Tasarruf mevduatının sadece yüzde 42'sinin TL cinsinden olduğunu aktaran Aydın, şöyle devam etti:
"Risk yönetimi açısından bu çok yüksek bir orandır ve yönetilmesi kolay değildir. Bunu hep söylüyoruz. Ülkemizde, ekonomik faaliyetin finansmanının çok büyük bölümü, bankacılık sektörü tarafından yapılmaktadır. Temel olarak, sermaye piyasasının finans sektörüne katkısının artırılmasına ihtiyaç vardır. Özellikle katılım bankacılığının bankacılık sektöründeki payının artırılması, risklerin daha etkin yönetilmesine katkı sağlayacaktır."
KONTROLLÜ NORMALLEŞME DÖNEMİ
Hüseyin Aydın, kontrollü normalleşme dönemine de değindi.

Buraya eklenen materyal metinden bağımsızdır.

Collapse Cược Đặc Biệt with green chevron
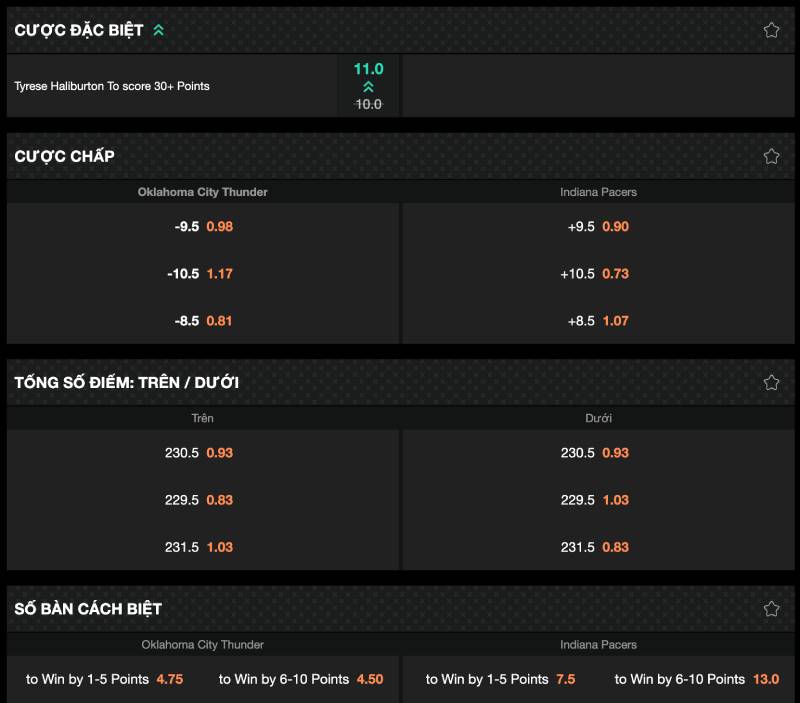 158,30
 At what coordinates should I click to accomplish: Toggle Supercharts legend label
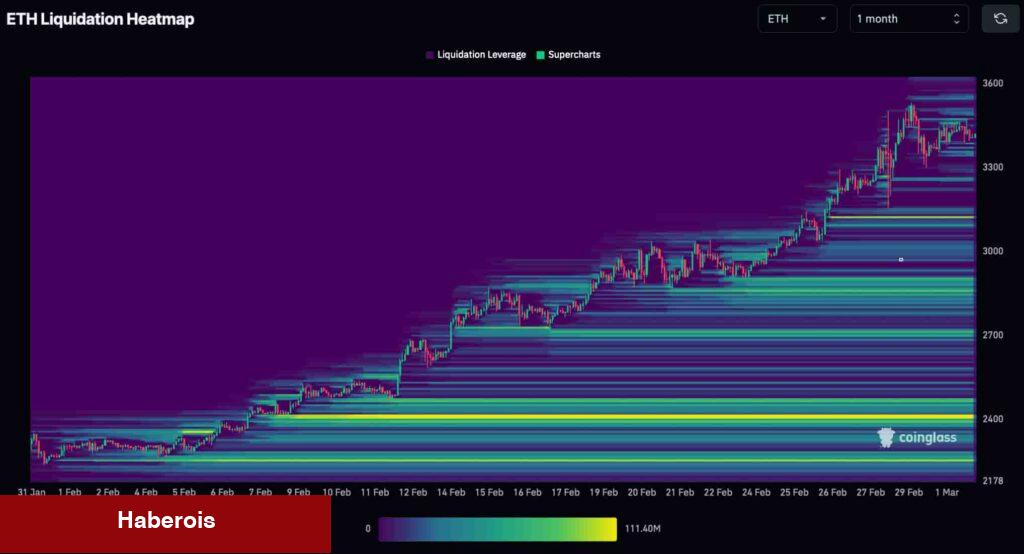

Ağustos ayından itibaren hükümetin, normalleşme süreci kapsamında ekonomi politikası araçlarında değişikliklere gittiğini anımsatan Aydın, "Değişiklikler ile finansman-kaynak dengesinin sağlanması, piyasalarda istikrarın tesis edilmesi, öngörülebilirliğin artırılması ve büyümenin sürdürülmesi amaçlanmaktadır. Beklentimiz, makro dengelerin sağlıklı olarak kurulması, bilançoda TL'nin payının artışını destekleyecek şekilde TL tasarruf araçlarının özendirilmesi ve bu sayede Merkez Bankası fonlamasına daha az ihtiyaç duyulacak bir finansman yapısına ulaşılmasıdır." ifadelerini kullandı.
"MAKUL DÜZEYDE UZUN VADELİ YURT DIŞI KAYNAK GİRİŞİ İŞLERİMİZİ DAHA DA KOLAYLAŞTIRIR"
TBB Yönetim Kurulu Başkanı Aydın, pandeminin seyrinin olumlu yönde ilerlemesinin ve küresel likiditenin bol kılındığı bir dönemde makul düzeyde uzun vadeli yurt dışı kaynak girişinin işlerini daha da kolaylaştıracağını ifade ederek, sözlerini şöyle tamamladı:
"Dengeleri bozmayacak bir döviz arzına ihtiyaç bulunmaktadır. Artması muhtemel kamu borçlanma ihtiyacının ekonominin ihtiyaç duyacağı kredi büyümesine baskısının sınırlı kalacağı politikaların uygulanması ile daha sürdürülebilir bir büyüme menziline gireceğimizi düşünüyoruz. Uluslararası kuruluşların açıklamalarından, küresel ekonomide belirsizliklerin devam ettiği dünya genelinde toparlanmanın zaman alacağı anlaşılıyor. Bu zorlu dönemde, ülkemizde ekonomik faaliyetin sürdürülmesini ve normalleşmeye geçişin desteklenmesini teminen bankalarımız gayretli şekilde ve paydaşlarla iş birliği içinde çalışmaya devam edecektir. Biliyoruz ki daha iyi bir gelecek istemek yetmez, gerçekleşmesi için çaba göstermek gerekir."